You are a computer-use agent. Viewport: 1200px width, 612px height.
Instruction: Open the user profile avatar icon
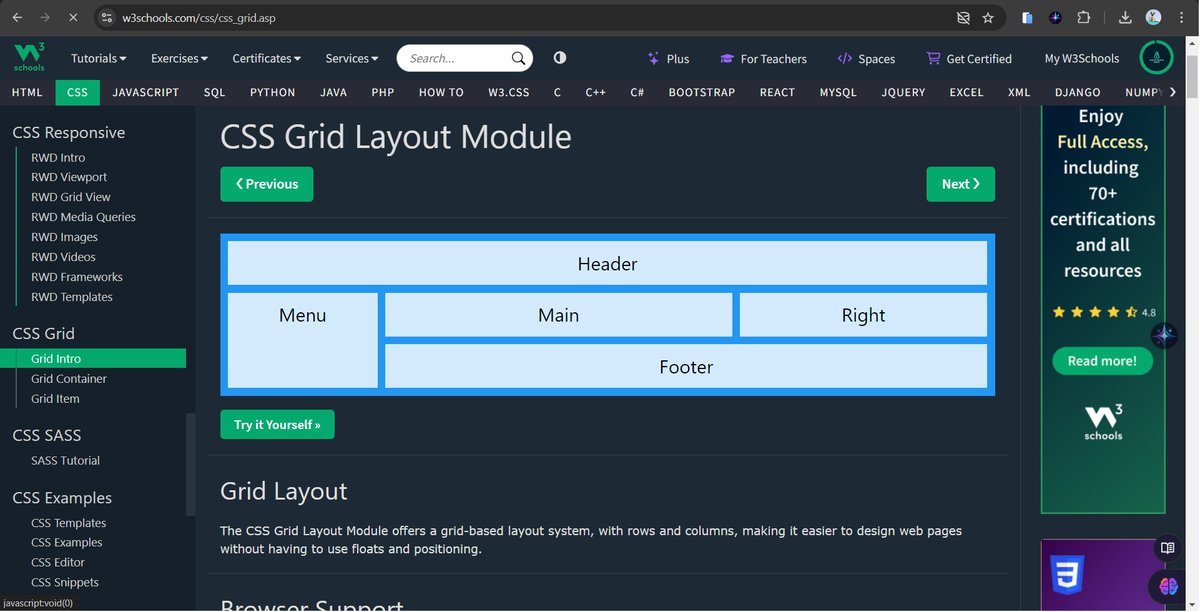(x=1156, y=57)
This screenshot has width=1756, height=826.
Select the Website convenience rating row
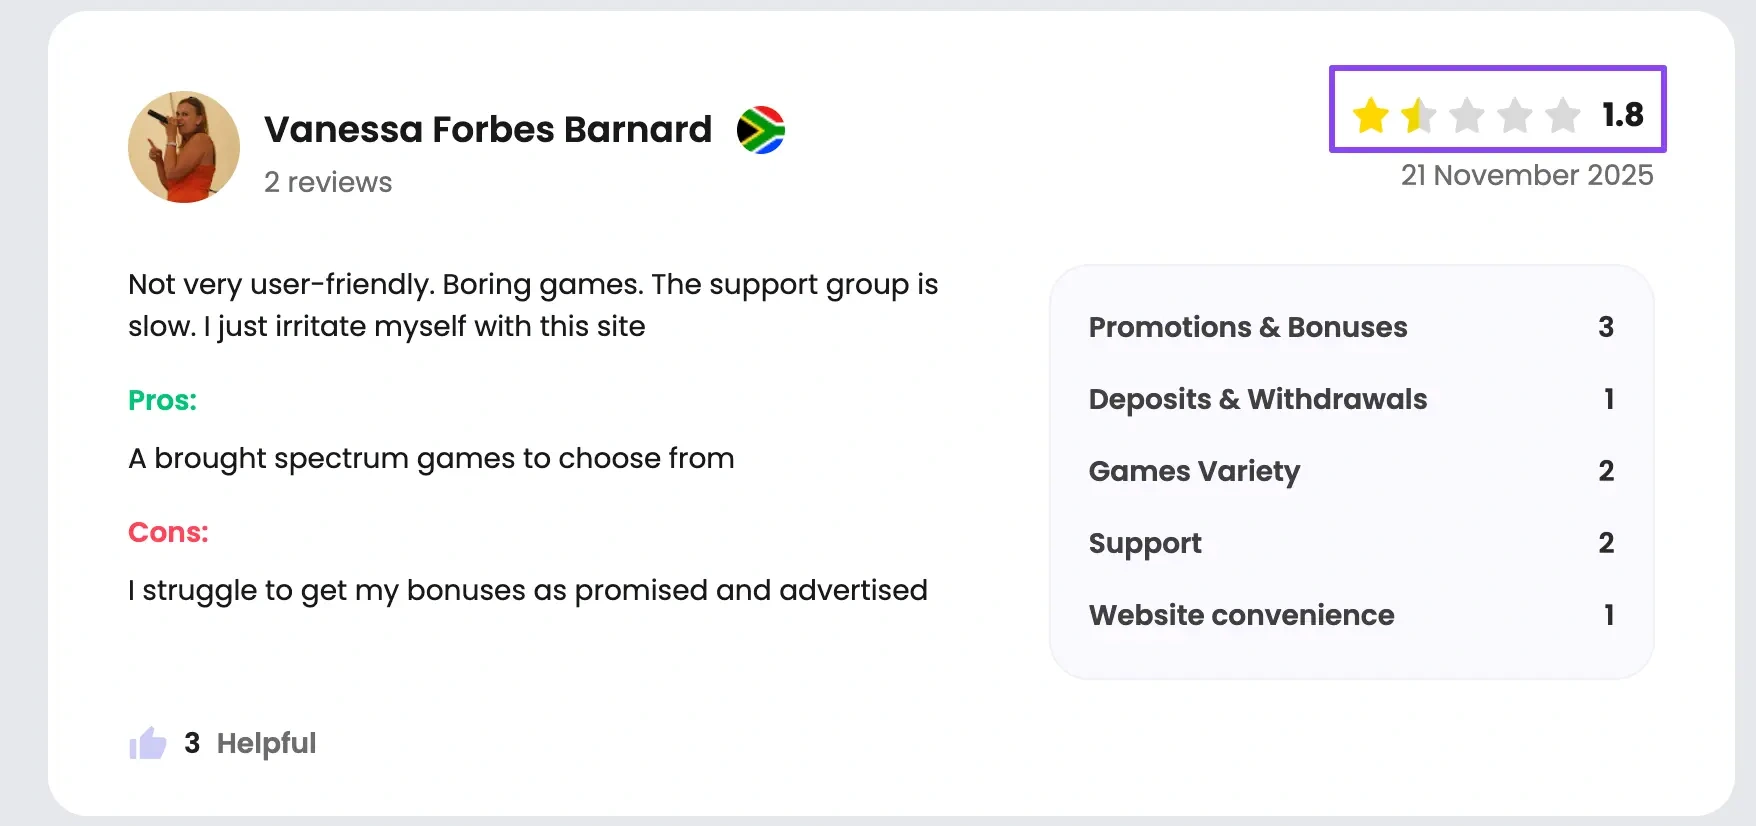tap(1350, 615)
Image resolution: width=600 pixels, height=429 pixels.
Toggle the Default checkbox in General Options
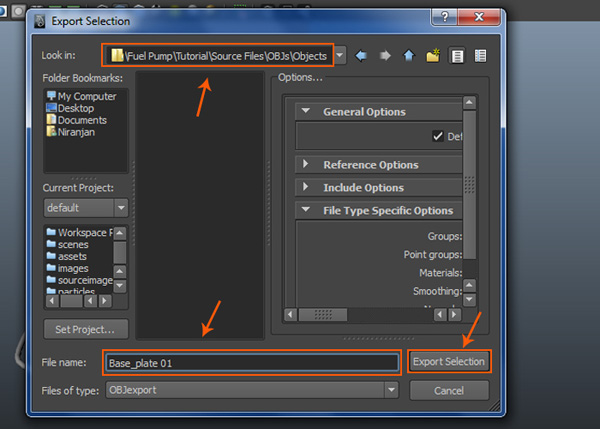(437, 136)
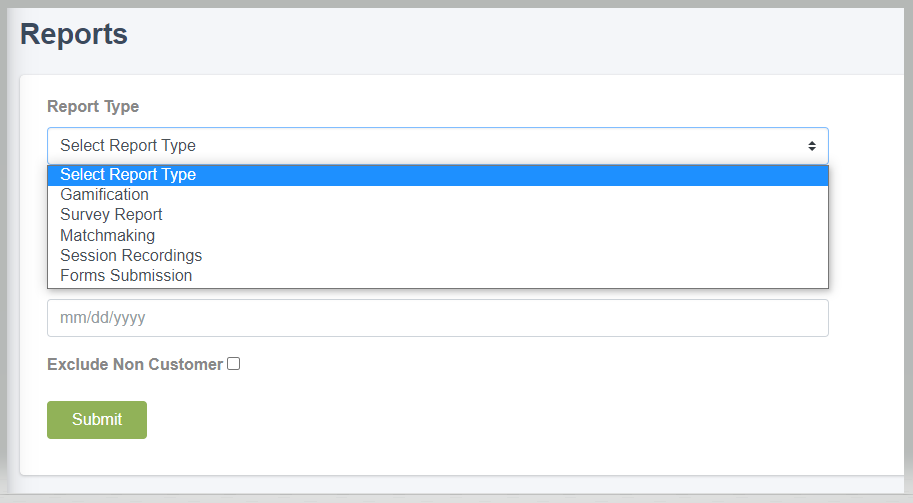Viewport: 913px width, 503px height.
Task: Click empty card area beside Submit button
Action: [x=466, y=420]
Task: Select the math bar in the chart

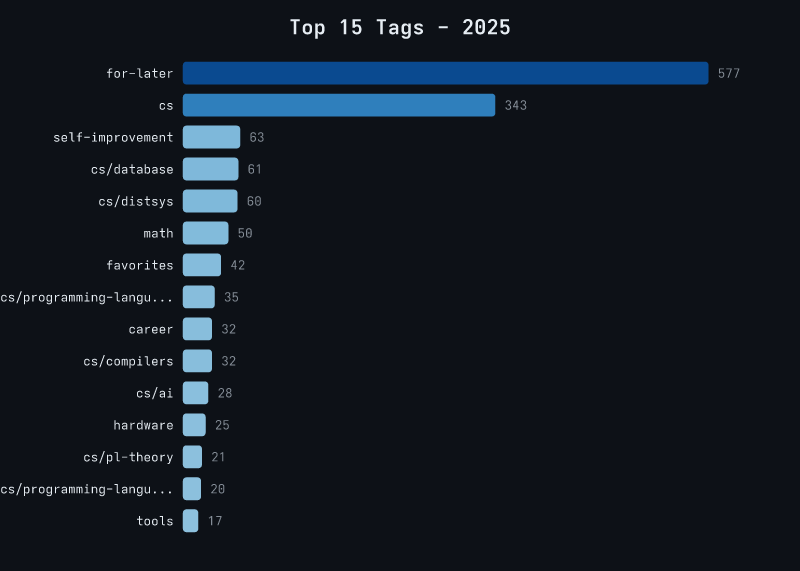Action: 205,233
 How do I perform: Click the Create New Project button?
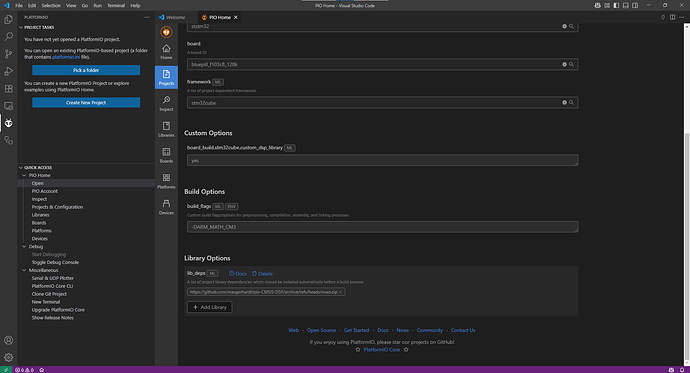coord(86,102)
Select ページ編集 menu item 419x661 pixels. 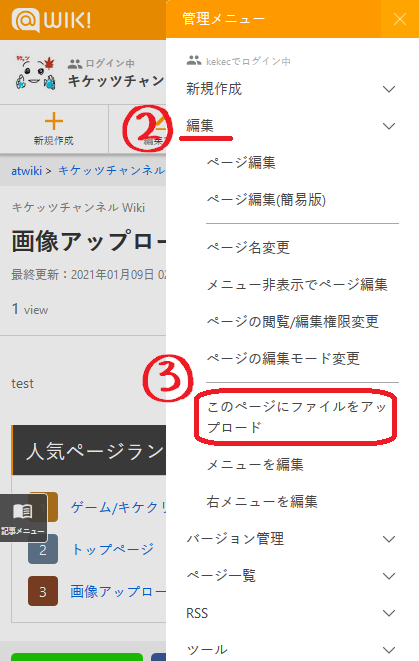tap(241, 163)
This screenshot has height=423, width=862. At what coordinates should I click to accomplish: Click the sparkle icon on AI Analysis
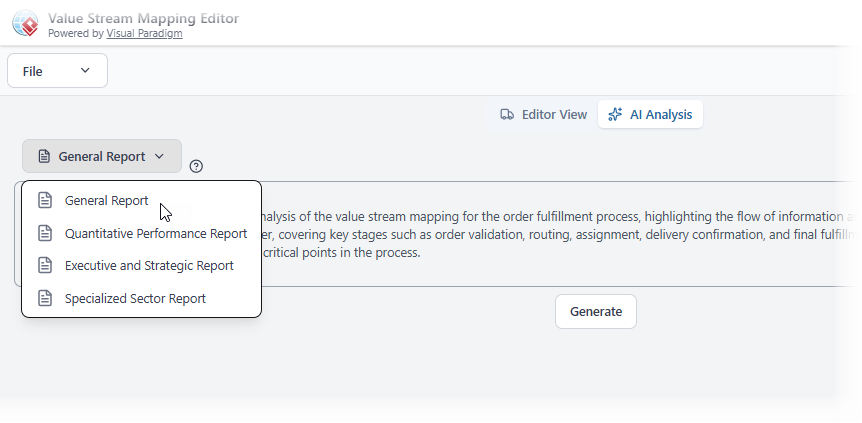(x=615, y=115)
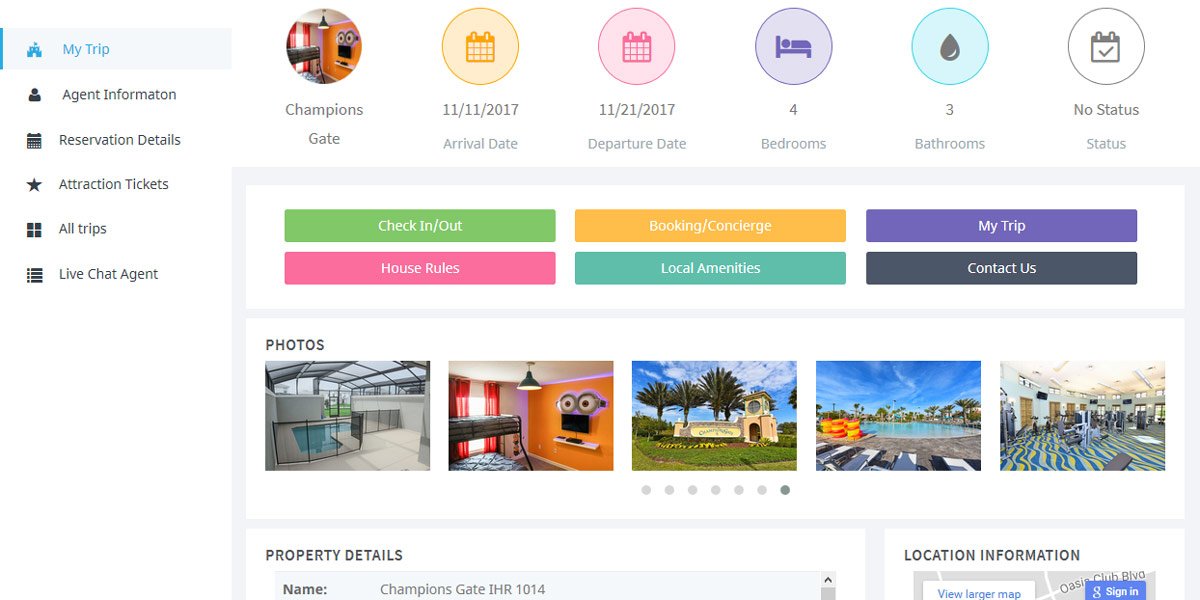Image resolution: width=1200 pixels, height=600 pixels.
Task: Click the Champions Gate property avatar
Action: 324,47
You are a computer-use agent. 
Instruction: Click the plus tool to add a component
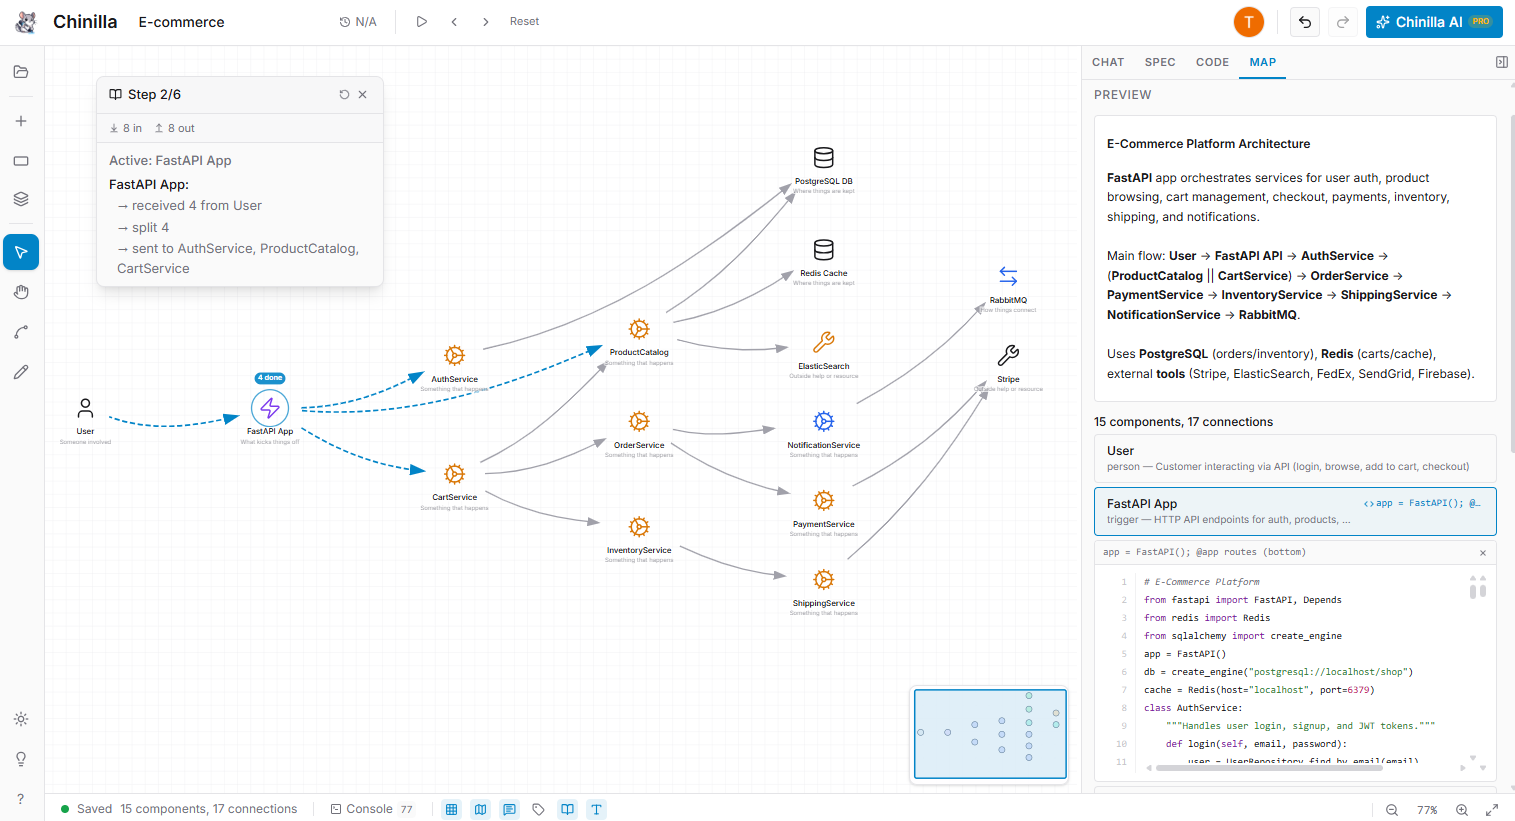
═══
TASK INSTRUCTIONS: Pictures excluded, repeat the records exactly from their opening line through the line containing "Image resolution: width=600".

RESULT OF THIS TASK:
You are a computer-use agent. Viewport: 1200px width, 612px height.
Instruction: Open the user profile avatar icon
(x=1156, y=57)
This screenshot has width=1756, height=826.
Select the Website convenience rating row
tap(1350, 615)
Image resolution: width=600 pixels, height=429 pixels.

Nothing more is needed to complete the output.